Challenge —
Turn everything in the records below, from the line containing "Image resolution: width=903" down to the line containing "I will 441,333.", into a numbered list, leaving out any blank lines.

Task material —

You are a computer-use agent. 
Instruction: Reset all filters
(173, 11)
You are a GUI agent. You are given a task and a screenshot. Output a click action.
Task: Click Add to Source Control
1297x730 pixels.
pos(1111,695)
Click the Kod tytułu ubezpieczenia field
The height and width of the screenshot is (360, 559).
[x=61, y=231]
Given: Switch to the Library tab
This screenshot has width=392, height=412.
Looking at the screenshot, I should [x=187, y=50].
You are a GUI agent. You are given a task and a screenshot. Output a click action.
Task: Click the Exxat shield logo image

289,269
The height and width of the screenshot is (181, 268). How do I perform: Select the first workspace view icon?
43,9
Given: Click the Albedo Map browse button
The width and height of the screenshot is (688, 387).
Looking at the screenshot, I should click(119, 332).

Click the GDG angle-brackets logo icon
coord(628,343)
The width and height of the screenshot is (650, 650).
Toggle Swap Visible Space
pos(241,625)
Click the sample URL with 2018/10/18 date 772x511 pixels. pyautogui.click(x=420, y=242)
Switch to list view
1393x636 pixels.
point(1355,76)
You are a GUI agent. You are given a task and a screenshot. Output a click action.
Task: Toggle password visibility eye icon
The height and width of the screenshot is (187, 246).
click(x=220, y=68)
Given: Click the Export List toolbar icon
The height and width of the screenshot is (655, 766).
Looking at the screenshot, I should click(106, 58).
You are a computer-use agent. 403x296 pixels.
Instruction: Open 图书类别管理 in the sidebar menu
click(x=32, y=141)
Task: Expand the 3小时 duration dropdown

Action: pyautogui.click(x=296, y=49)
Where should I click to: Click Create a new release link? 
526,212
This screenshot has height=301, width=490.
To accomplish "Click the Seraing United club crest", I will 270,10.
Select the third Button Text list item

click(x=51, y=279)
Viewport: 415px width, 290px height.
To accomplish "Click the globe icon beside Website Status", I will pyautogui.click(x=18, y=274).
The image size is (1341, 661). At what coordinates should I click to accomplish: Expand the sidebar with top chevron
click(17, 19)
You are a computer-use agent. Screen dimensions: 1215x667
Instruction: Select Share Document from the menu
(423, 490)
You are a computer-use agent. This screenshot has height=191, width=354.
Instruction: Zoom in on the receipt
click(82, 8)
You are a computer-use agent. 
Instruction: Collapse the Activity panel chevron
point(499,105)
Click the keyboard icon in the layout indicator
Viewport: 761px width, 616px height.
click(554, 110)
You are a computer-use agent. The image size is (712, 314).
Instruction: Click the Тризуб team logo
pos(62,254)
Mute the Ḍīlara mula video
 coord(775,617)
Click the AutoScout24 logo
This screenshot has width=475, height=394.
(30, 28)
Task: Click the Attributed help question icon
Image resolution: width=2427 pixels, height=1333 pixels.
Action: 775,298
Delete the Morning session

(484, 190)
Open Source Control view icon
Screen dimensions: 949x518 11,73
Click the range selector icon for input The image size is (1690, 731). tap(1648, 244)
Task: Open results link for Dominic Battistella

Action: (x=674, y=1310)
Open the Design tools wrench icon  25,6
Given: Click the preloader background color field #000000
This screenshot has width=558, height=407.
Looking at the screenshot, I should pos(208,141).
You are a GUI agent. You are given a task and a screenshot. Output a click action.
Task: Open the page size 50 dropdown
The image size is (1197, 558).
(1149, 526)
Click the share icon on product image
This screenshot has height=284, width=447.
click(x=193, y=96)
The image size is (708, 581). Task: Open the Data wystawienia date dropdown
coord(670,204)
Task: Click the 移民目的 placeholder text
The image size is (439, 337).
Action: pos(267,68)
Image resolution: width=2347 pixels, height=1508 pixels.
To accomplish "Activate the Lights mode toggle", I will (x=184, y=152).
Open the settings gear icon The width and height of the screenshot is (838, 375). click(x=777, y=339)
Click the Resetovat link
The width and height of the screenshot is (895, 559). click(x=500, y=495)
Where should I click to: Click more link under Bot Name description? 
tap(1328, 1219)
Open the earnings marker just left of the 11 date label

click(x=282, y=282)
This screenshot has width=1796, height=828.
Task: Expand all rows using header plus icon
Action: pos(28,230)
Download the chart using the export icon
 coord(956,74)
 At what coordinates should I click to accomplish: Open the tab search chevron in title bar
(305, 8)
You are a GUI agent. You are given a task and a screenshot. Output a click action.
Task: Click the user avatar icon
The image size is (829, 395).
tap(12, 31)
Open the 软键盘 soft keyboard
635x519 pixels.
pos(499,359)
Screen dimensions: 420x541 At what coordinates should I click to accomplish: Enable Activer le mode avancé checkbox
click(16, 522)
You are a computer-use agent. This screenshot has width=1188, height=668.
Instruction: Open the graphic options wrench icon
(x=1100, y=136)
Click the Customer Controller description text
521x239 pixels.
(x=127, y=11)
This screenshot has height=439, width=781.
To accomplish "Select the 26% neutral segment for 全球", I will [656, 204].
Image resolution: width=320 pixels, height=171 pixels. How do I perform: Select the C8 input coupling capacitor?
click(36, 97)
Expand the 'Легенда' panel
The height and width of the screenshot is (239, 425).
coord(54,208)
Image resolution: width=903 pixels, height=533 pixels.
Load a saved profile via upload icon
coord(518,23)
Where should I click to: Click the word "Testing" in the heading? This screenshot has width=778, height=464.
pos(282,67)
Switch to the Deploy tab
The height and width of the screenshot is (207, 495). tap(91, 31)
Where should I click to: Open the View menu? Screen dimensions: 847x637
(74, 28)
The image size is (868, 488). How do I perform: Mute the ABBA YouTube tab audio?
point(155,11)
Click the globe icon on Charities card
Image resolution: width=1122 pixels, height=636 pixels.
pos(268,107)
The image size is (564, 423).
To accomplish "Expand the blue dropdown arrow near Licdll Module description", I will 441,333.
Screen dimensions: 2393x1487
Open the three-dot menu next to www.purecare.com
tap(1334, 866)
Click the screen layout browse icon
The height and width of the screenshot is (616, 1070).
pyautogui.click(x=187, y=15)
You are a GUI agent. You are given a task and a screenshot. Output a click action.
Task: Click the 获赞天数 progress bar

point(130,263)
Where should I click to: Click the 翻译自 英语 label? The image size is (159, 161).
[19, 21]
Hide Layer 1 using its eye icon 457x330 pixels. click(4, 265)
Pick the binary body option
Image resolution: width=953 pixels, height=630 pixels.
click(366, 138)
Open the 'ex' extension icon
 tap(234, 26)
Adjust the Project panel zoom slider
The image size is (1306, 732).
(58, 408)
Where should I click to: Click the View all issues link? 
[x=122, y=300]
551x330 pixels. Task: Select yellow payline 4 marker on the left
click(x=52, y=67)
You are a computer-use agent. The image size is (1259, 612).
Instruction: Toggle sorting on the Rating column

Result of the exercise —
1. Image resolution: width=903 pixels, height=533 pixels.
2. Load a saved profile via upload icon
3. coord(518,23)
4. Where should I click to: Click the word "Testing" in the heading? This screenshot has width=778, height=464.
5. pos(282,67)
6. Switch to the Deploy tab
7. The height and width of the screenshot is (207, 495). tap(91, 31)
8. Where should I click to: Open the View menu? Screen dimensions: 847x637
9. (74, 28)
10. The image size is (868, 488). How do I perform: Mute the ABBA YouTube tab audio?
11. point(155,11)
12. Click the globe icon on Charities card
13. Image resolution: width=1122 pixels, height=636 pixels.
14. pos(268,107)
15. The image size is (564, 423).
16. To accomplish "Expand the blue dropdown arrow near Licdll Module description", I will 441,333.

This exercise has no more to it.